# Gaussian Random Walks: The N-step Distribution

This past evening, my former quiz bowl teammate turned co-worker (not to mention long-time friend) Michael Whittaker tossed a number of math problems my way. One in particular caught my interest:

Say you’ve got a normal random variable with mean zero and variance one. Draw a sample from that distribution. Now take that point you’ve just sampled and spawn a unit-variance normal distribution centered around it; draw a sample from this distribution. Continue this process $N$ times for arbitrary $N$. What is the distribution of the $N$th sample?

Michael told me that he and his friends at Cornell thought up this problem during a lull in a dinner-time conversation. The solution is after the break. A hint: It’s either simpler than it appears or, if you’ve done a bit of math, just as simple as it appears.

* * *

There are at least two ways to tackle this problem: the scientist’s way and the mathematician’s way. We’ll take a look at both; as is often the case, the scientific method builds intuition, which the mathematical method then reifies.

The scientist’s way
When working with distributions, simulations can help you better understand the problem at hand. Even if you can’t determine the shape of the desired distribution from first principles, you can at least get a sense of what it should look like by sampling and plotting using your scientific programming language of choice (Julia’s mine). Like so:

Lo and behold: a normal distribution! The scientist or engineer might call it a day and stop here; that’d be fine. The distribution does, after all, look irrefutably normal. But if an image doesn’t quite satisfy you, if you want to know that it’s normal, then read on.

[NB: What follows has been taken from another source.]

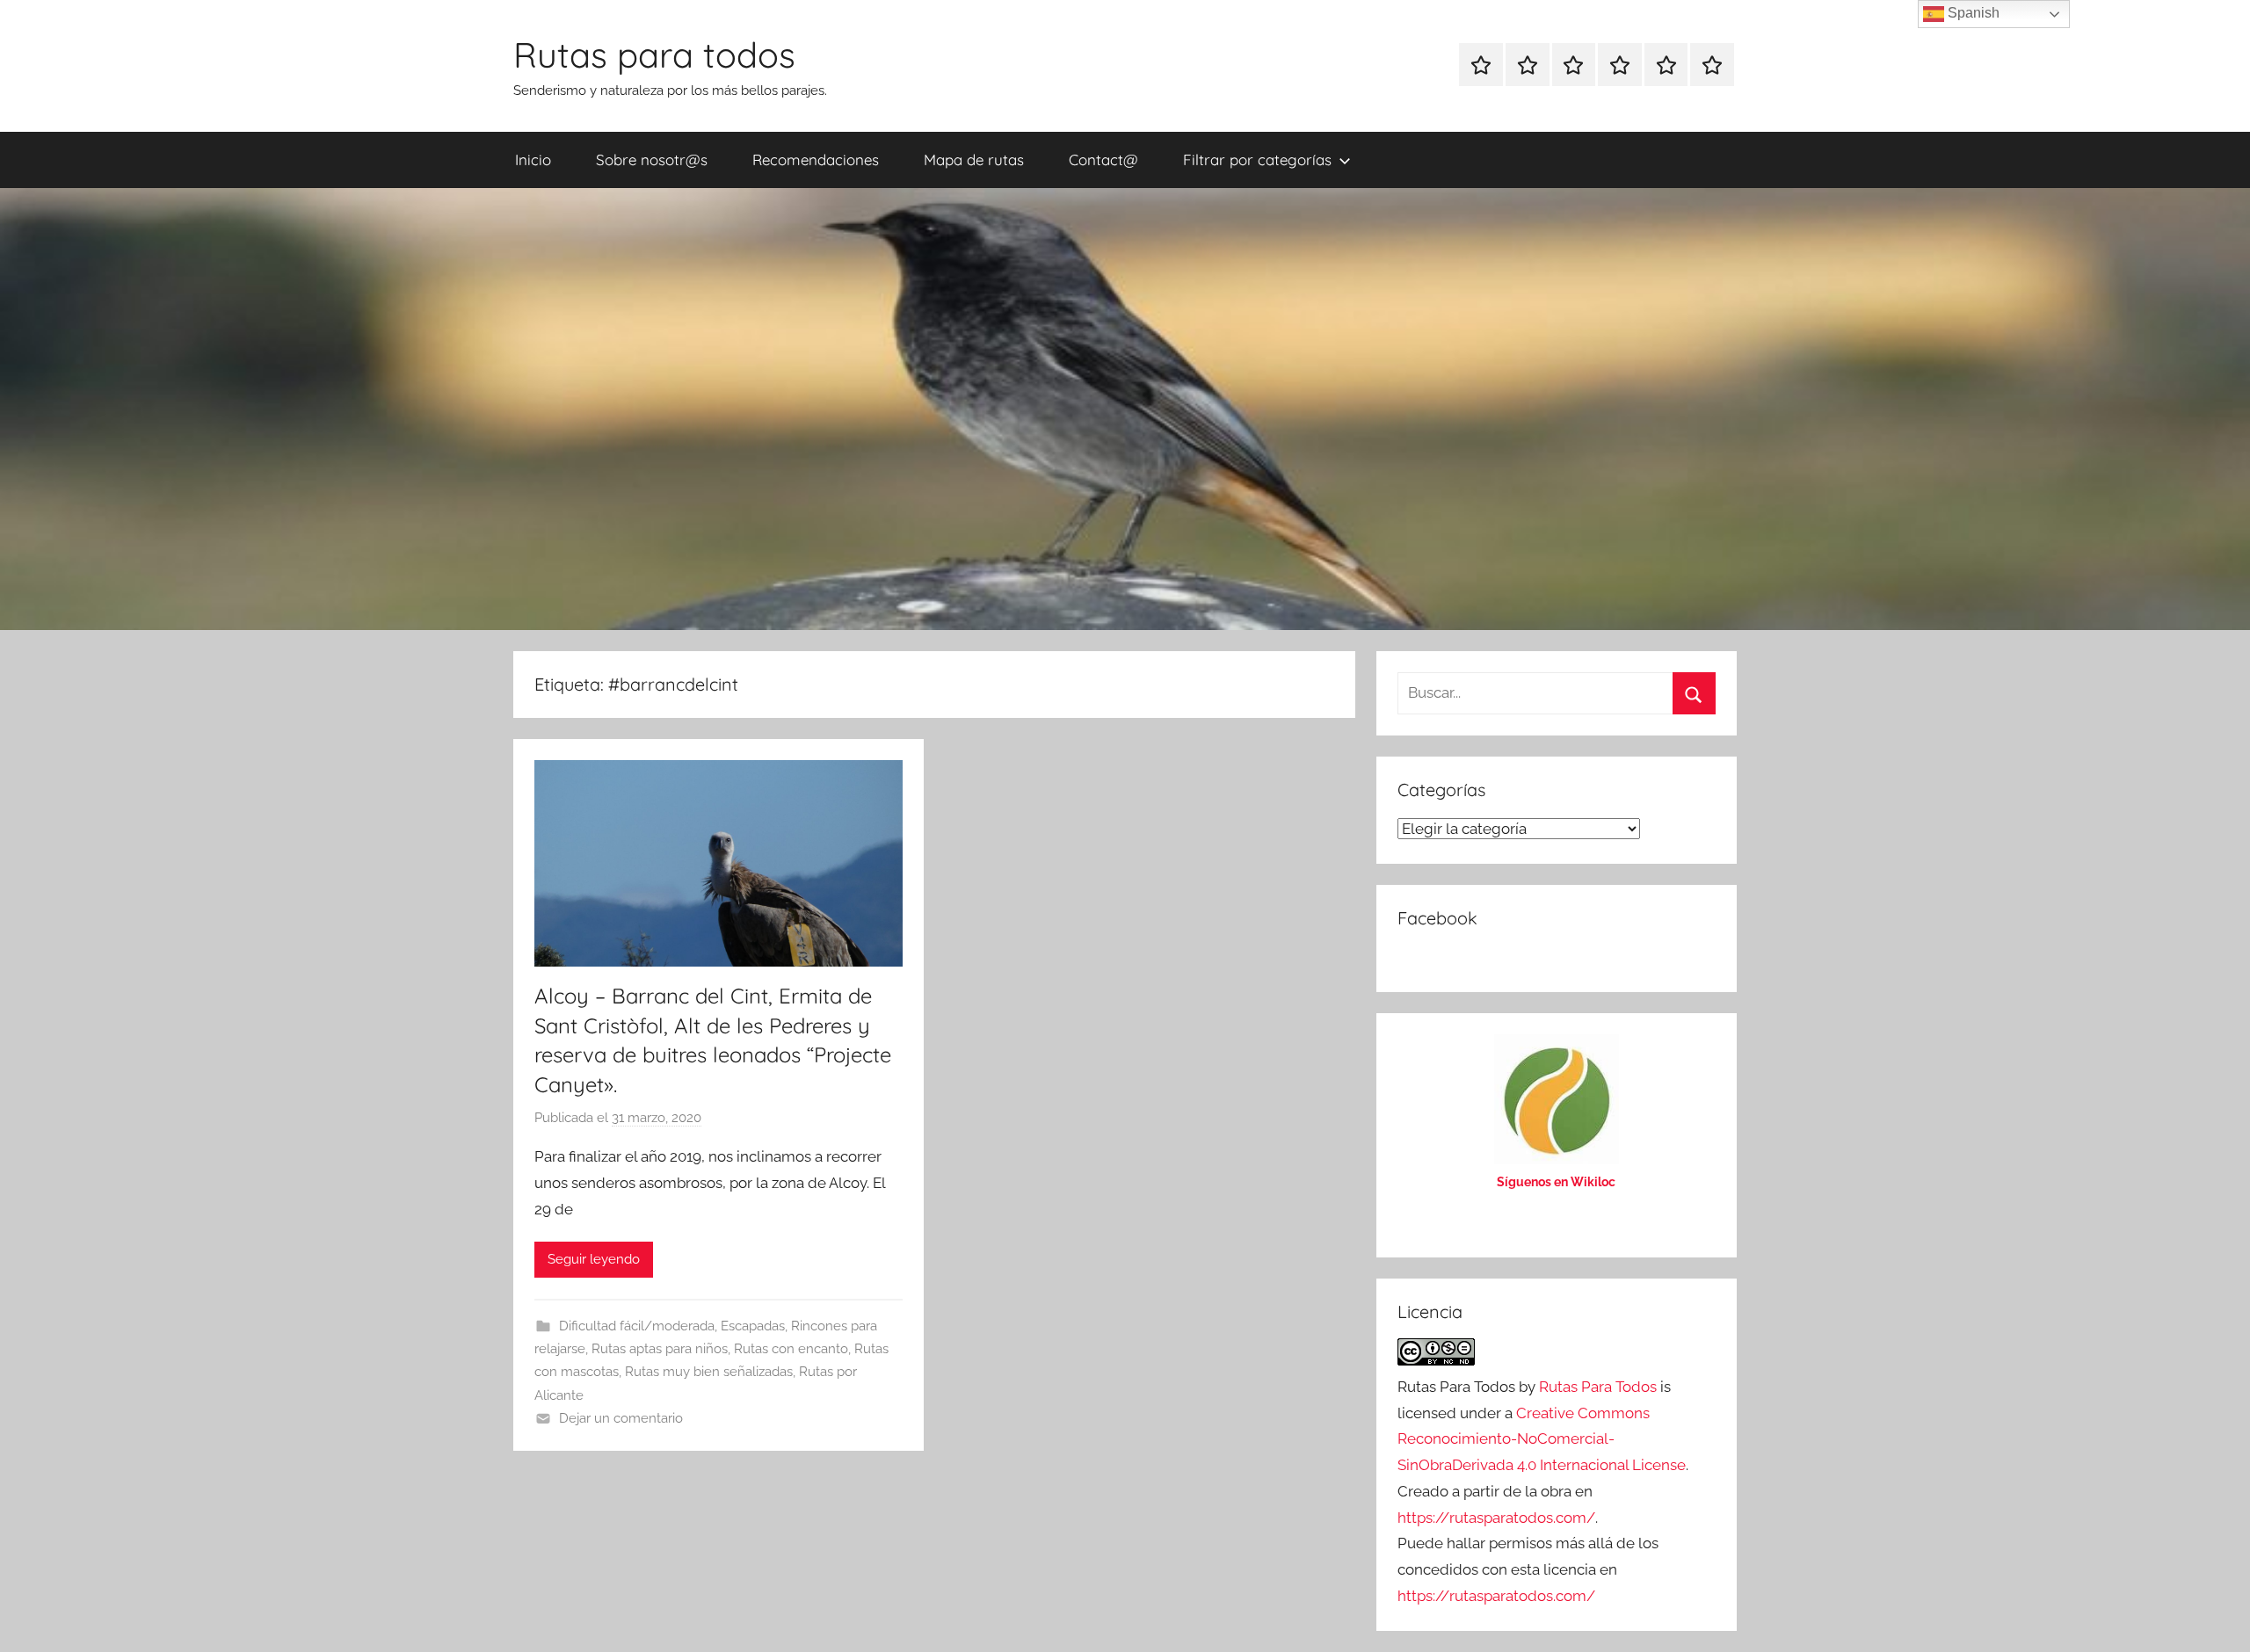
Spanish (1972, 12)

A wild normal appears! No, I don’t play Pokémon Go.

The mathematician’s way
A helpful step in approaching a math problem is to cast it in mathematical language. Here’s a natural way to do so:

Say that we have a sequence $X_1$, $X_2$, $\ldots$, $X_N$ of random variables, where $X_i \sim \mathcal N(X_{i-1}, 1)$, $X_1 \sim \mathcal N(0, 1)$. What is the distribution of $X_N$?

Writing the problem in this form makes it clear that each $X_i$ depends only on the sample drawn directly before it (we say that the process obeys the Markov property ). A wonderful pattern emerges upon closer inspection: $X_i \sim \mathcal N(X_{i-1}, \sigma^2) = X_{i-1} + \mathcal N(0, \sigma^2)$. Unrolling the recursion, we get that $X_N \sim \sum_{i=1}^{N} Y_i$, where the $Y_i$ are i.i.d. zero-mean normal distributions with variance $\sigma^2$. We conclude that $X_N \sim \mathcal N(0, N\sigma^2)$. $\square$

In Julia, the second parameter of the Normal function is the standard deviation of the distribution, not the variance.

Endnotes
[1] The process described in this problem is a Gaussian random walk, a type of Markov process with applications to stock prices.
[2] I’ve uploaded my IPython notebook to Github for reproducibility.